TASK OBJECTIVE: Substitute "screen capture" for "screenshot" throughout the records below and give every line again with nothing else changed, leaving the pictures out.

[Rows showing where targets appear]

>> begin

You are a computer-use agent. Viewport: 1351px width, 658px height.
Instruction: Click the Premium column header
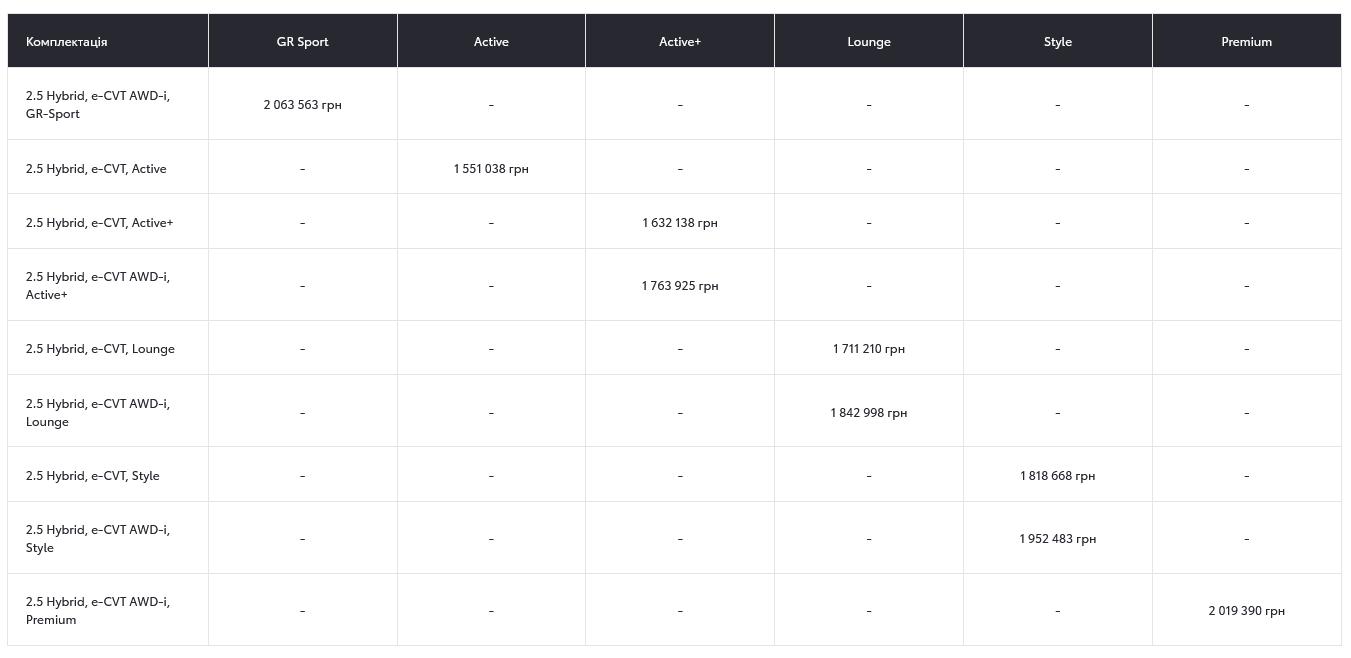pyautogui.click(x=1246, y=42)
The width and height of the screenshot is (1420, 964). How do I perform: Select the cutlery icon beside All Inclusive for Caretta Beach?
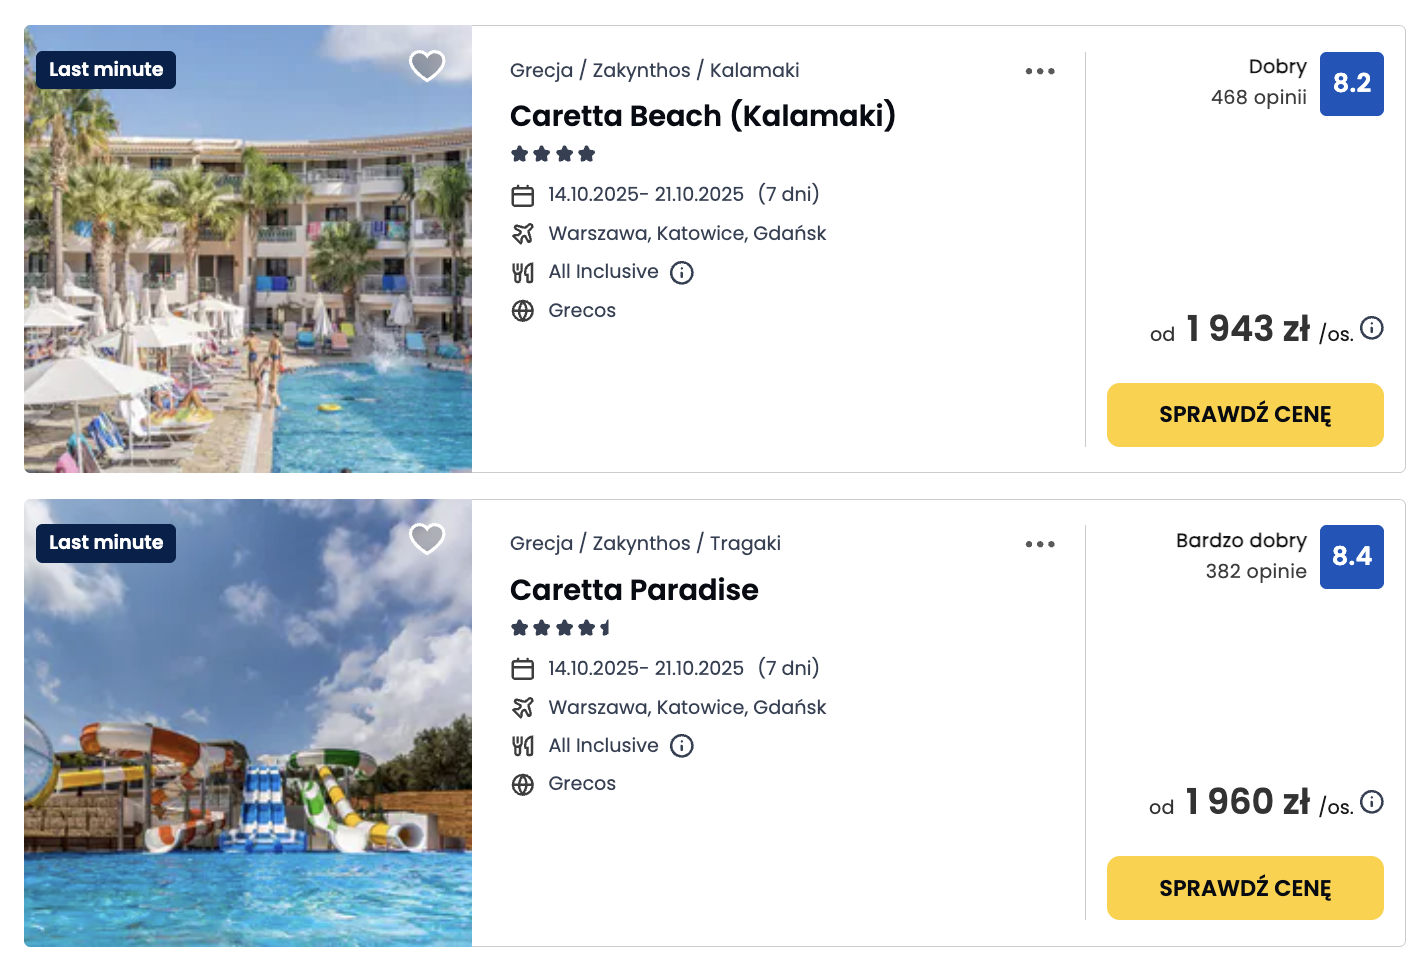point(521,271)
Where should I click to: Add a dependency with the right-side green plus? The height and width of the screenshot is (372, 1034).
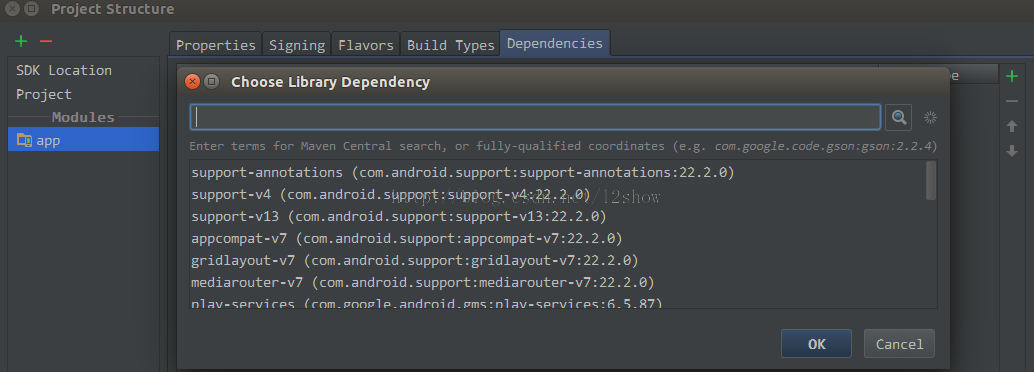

>> end

OUTPUT:
You are a computer-use agent. Viewport: 1351px width, 658px height.
Instruction: Click the Premium column header
pyautogui.click(x=1246, y=42)
The width and height of the screen capture is (1420, 964). How do I perform: Select the cutlery icon beside All Inclusive for Caretta Beach?
point(521,271)
Where should I click to: Add a dependency with the right-side green plus? The height and width of the screen capture is (372, 1034).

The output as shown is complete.